>> start PROVIDED DATA

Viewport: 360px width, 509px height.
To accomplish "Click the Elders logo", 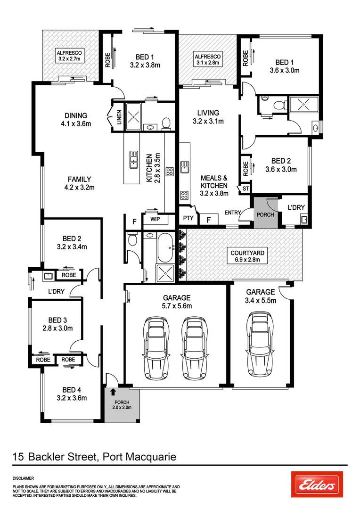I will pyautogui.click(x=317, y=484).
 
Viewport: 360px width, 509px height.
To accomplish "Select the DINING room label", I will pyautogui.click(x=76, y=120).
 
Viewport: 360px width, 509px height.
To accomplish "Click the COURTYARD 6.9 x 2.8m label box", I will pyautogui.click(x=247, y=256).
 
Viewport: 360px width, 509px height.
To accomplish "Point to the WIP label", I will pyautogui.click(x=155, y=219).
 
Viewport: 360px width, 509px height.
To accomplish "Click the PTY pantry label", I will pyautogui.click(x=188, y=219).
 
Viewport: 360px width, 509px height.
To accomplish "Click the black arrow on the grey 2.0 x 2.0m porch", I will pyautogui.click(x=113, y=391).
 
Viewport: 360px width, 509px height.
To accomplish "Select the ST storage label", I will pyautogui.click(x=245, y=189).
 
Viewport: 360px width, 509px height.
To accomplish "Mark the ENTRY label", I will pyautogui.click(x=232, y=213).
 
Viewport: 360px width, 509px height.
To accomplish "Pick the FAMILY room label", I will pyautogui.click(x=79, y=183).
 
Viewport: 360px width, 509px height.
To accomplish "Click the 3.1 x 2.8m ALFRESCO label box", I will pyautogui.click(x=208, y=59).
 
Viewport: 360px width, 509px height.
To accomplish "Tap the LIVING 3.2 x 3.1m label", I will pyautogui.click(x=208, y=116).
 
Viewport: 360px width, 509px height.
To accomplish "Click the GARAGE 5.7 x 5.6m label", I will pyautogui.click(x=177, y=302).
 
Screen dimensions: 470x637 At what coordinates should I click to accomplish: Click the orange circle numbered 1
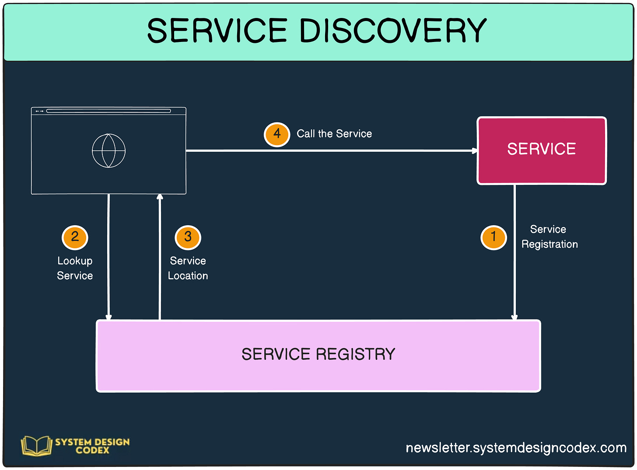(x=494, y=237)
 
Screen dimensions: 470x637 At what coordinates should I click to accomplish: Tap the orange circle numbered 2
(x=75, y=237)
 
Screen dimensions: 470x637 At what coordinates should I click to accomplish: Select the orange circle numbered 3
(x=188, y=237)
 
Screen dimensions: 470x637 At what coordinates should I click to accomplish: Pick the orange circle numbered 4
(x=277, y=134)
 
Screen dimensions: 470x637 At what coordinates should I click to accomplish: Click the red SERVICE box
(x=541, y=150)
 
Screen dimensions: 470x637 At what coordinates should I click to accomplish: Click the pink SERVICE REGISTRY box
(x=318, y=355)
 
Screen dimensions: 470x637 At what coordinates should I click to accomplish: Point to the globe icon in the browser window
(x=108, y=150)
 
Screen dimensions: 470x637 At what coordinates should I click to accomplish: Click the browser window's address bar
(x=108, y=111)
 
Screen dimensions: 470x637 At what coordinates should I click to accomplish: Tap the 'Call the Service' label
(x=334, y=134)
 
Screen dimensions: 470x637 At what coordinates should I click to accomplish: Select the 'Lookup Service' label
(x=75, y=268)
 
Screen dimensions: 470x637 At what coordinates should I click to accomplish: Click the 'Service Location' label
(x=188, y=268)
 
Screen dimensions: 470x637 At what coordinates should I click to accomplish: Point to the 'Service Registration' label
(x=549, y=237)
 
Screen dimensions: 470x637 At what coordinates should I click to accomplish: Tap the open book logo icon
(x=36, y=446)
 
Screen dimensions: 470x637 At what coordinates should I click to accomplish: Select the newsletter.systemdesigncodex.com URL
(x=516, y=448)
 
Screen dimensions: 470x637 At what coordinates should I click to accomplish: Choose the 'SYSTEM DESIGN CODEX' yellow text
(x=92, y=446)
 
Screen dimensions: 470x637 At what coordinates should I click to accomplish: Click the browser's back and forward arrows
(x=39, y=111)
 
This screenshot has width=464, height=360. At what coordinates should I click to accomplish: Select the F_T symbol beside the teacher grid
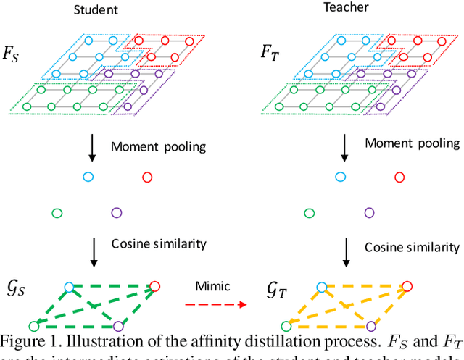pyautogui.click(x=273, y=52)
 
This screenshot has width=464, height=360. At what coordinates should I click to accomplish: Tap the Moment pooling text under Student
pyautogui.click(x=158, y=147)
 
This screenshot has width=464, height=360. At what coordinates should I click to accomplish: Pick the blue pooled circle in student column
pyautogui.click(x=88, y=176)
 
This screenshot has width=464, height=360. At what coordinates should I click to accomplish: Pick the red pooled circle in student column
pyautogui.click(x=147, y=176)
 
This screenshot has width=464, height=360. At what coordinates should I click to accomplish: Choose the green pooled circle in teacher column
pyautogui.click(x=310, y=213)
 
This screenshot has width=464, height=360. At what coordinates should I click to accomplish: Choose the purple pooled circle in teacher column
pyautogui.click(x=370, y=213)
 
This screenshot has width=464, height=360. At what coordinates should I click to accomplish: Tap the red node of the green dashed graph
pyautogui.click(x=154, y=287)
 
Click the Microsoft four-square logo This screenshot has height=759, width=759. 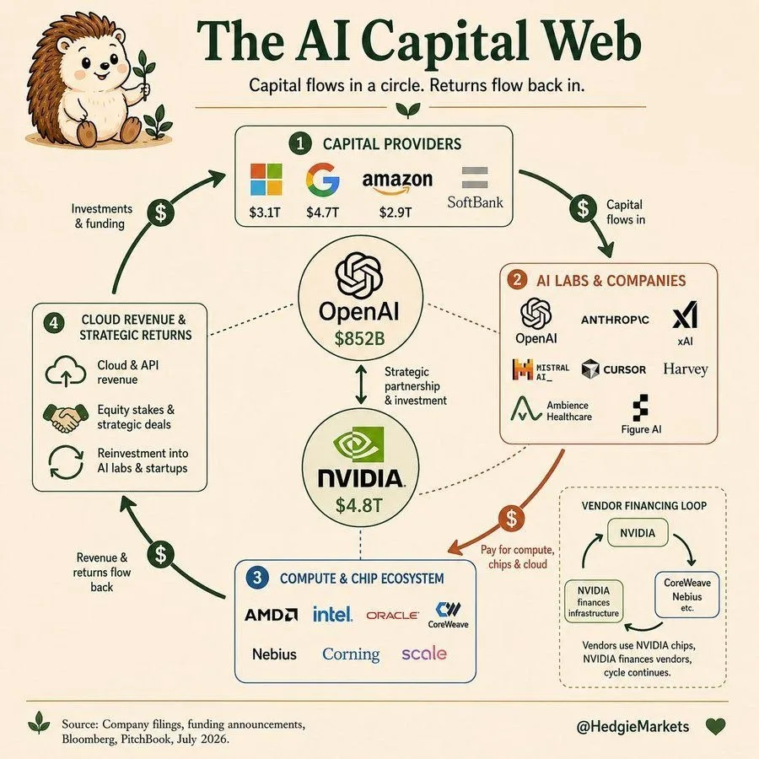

>> end PROVIDED DATA

_WHAT IS REQUIRED_:
Lay out the rows as a Markdown table with the columns Position and Text, one line per row and blank lines omitted, beginning at the line that has "the 'Service Registration' label" and stopping after the line that has "pyautogui.click(x=370, y=213)". Leave the pictures out.

_WRITTEN RESPONSE_:
| Position | Text |
|---|---|
| 1 | Screen dimensions: 470x637 At what coordinates should I click to accomplish: Point to the 'Service Registration' label |
| 2 | (x=549, y=237) |
| 3 | Screen dimensions: 470x637 At what coordinates should I click to accomplish: Tap the open book logo icon |
| 4 | (x=36, y=446) |
| 5 | Screen dimensions: 470x637 At what coordinates should I click to accomplish: Select the newsletter.systemdesigncodex.com URL |
| 6 | (x=516, y=448) |
| 7 | Screen dimensions: 470x637 At what coordinates should I click to accomplish: Choose the 'SYSTEM DESIGN CODEX' yellow text |
| 8 | (x=92, y=446) |
| 9 | Screen dimensions: 470x637 At what coordinates should I click to accomplish: Click the browser's back and forward arrows |
| 10 | (x=39, y=111) |
| 11 | This screenshot has width=464, height=360. At what coordinates should I click to accomplish: Select the F_T symbol beside the teacher grid |
| 12 | pyautogui.click(x=273, y=52) |
| 13 | This screenshot has width=464, height=360. At what coordinates should I click to accomplish: Tap the Moment pooling text under Student |
| 14 | pyautogui.click(x=158, y=147) |
| 15 | This screenshot has width=464, height=360. At what coordinates should I click to accomplish: Pick the blue pooled circle in student column |
| 16 | pyautogui.click(x=88, y=176) |
| 17 | This screenshot has width=464, height=360. At what coordinates should I click to accomplish: Pick the red pooled circle in student column |
| 18 | pyautogui.click(x=147, y=176) |
| 19 | This screenshot has width=464, height=360. At what coordinates should I click to accomplish: Choose the green pooled circle in teacher column |
| 20 | pyautogui.click(x=310, y=213) |
| 21 | This screenshot has width=464, height=360. At what coordinates should I click to accomplish: Choose the purple pooled circle in teacher column |
| 22 | pyautogui.click(x=370, y=213) |